The FDA’s approval marks the first personalized treatment targeting susceptible FGFR genetic alterations for patients with metastatic bladder cancer.
Janssen Pharmaceutical snagged accelerated approval for Balversa (erdafitinib) from the U.S. Food and Drug Administration (FDA). The green light marked the first targeted therapy approved for a type of bladder cancer in the United States.
Balversa, a once-daily, oral fibroblast growth factor receptor (FGFR) kinase inhibitor, was approved for the treatment of adults with locally advanced or metastatic urothelial carcinoma (mUC) which has susceptible fibroblast growth factor receptor (FGFR)3 or FGFR2 genetic alterations and who have progressed during or following at least one line of prior platinum-containing chemotherapy. Balversa becomes the first FGFR kinase inhibitor approved by the FDA, Janssen said.
“We’re in an era of more personalized or precision medicine, and the ability to target cancer treatment to a patient’s specific genetic mutation or biomarker is becoming the standard, with advances being made in new disease types. Today’s approval represents the first personalized treatment targeting susceptible FGFR genetic alterations for patients with metastatic bladder cancer,” Richard Pazdur, director of the FDA’s Oncology Center of Excellence, said in a statement. “FGFRs regulate important biological processes including cell growth and division during development and tissue repair. This drug works by targeting genetic alterations in FGFRs.”
Bladder cancer is the sixth most common cancer in the United States. The most common type of bladder cancer is transitional cell carcinoma, also called urothelial carcinoma.

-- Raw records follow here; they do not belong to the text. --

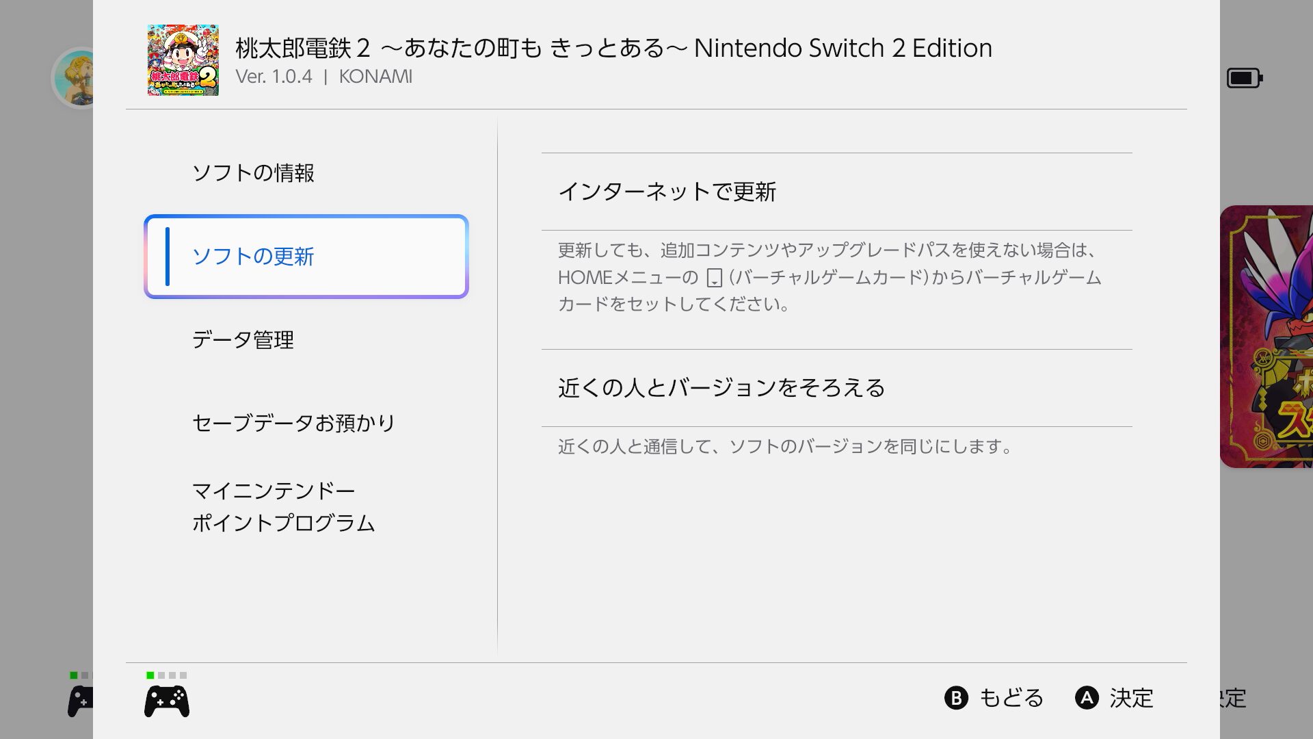The image size is (1313, 739).
Task: Click the Ver. 1.0.4 KONAMI version text
Action: coord(323,77)
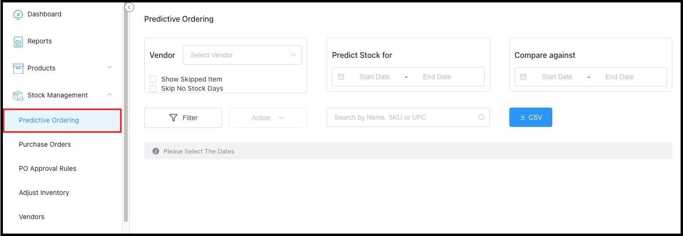Click the Dashboard gauge icon

pos(18,14)
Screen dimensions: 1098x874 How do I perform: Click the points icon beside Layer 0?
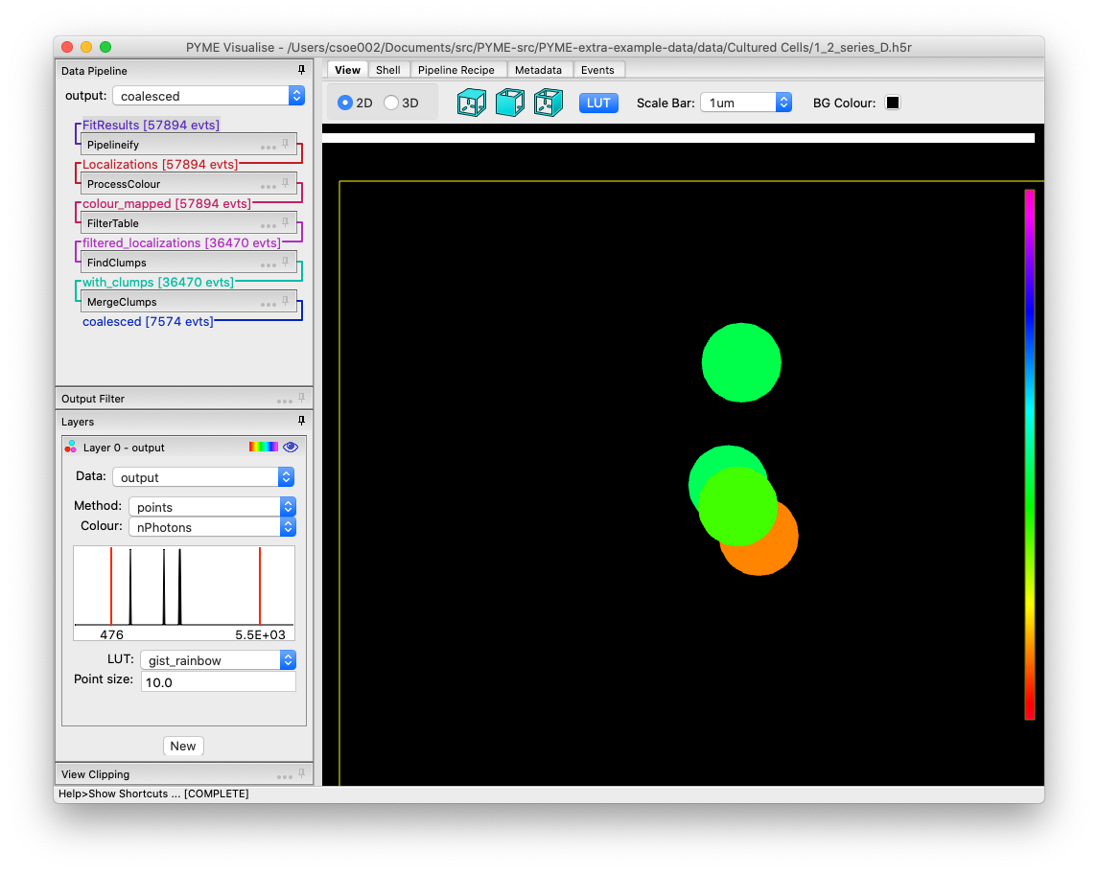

FGFR alterations are present in approximately one in five patients with recurrent and refractory bladder cancer, according to the FDA.
The FDA approval is based on positive Phase II data that demonstrated the efficacy and safety of Balversa for the treatment of adult patients with locally advanced or metastatic UC, whose tumors have certain FGFR alterations. The results demonstrated a 32.2 percent objective response rate, with 2.3 percent having a complete response and almost 30 percent having a partial response. Responders included patients who had previously not responded to treatment with checkpoint inhibitors. Results also showed a median duration of response of 5.4 months. When the study results were presented at the American Society of Clinical Oncology meeting last year, it was recognized as a “Best of ASCO” selection. The positive results from the Phase II trial helped earn Balversa Breakthrough Therapy Designation from the FDA.

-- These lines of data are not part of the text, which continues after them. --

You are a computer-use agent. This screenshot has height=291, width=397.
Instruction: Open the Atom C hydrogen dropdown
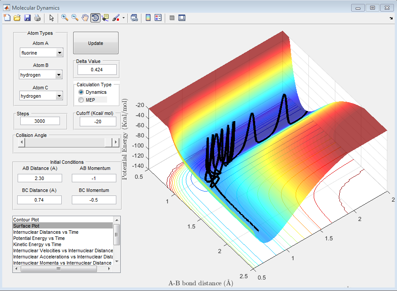pyautogui.click(x=59, y=96)
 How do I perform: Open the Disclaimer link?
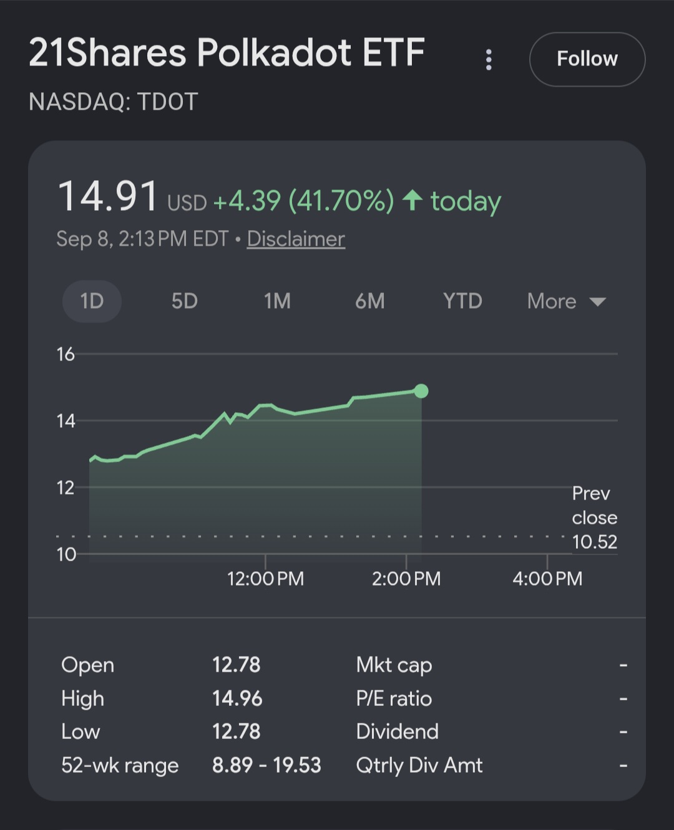point(296,239)
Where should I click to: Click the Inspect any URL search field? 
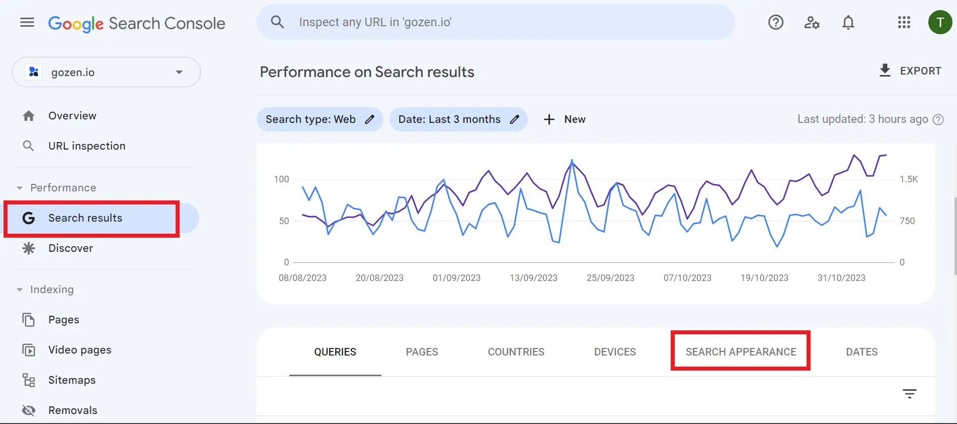pos(495,22)
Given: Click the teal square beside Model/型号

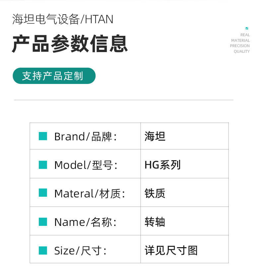Looking at the screenshot, I should (x=43, y=165).
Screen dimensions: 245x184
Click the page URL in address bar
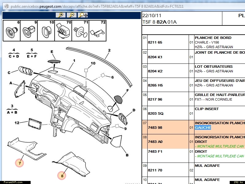point(97,6)
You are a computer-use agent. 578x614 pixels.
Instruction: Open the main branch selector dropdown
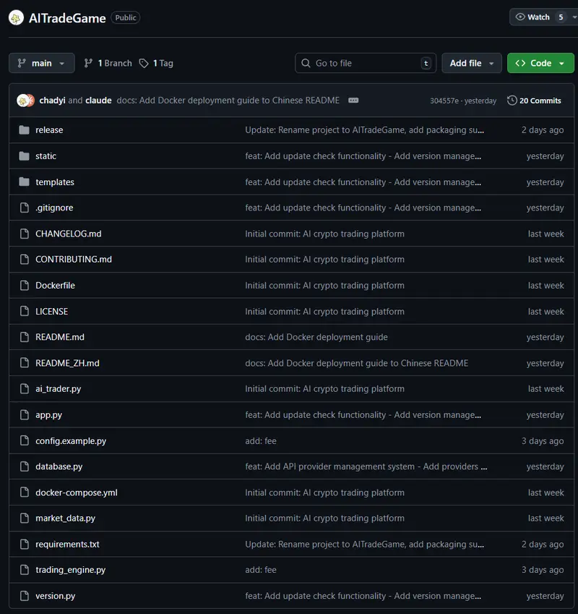tap(42, 64)
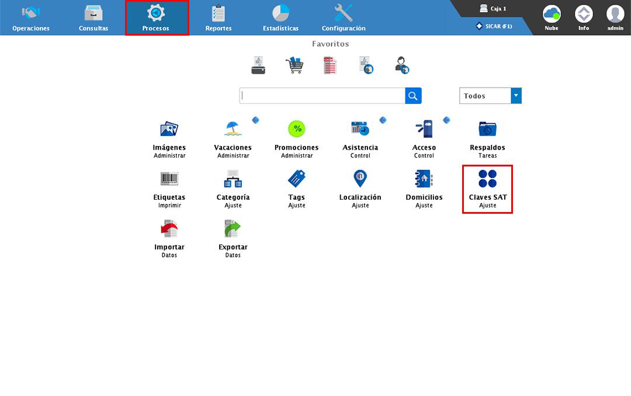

Balversa can cause some irritation to the eyes, including inflamed eyes, inflamed cornea (and disorders of the retina. The FDA said patients on the medication are advised to have intermittent eye examinations while on the medication. Other side effects associated with the drug include increased phosphate level, mouth sores, feeling tired, change in kidney function, diarrhea and dry mouth.
Peter Lebowitz, global therapeutic area head of oncology at Janssen Research and Development, said they recognize there is a “significant unmet need that persists in the treatment of men and women diagnosed with this form of urothelial carcinoma.” Lebowitz said Janssen researchers have worked diligently to develop Balversa for these patients. Lebowitz added that Janssen will continue to develop the drug in order to understand how the first-of-its-kind therapy can “further inform the care of patients with metastatic urothelial carcinoma,” as well as in other cancer indications where FGFR alterations may be present.
In addition to the approval of Balversa, the FDA simultaneously approved a companion diagnostic for use with the newly approved drug called the Qiagen therascreen FGFR RGQ Reverse-transcription (RT)-polymerase chain reaction (PCR) Kit. The test detects the presence of FGFR alterations in the tumor tissue of patients with this form of cancer.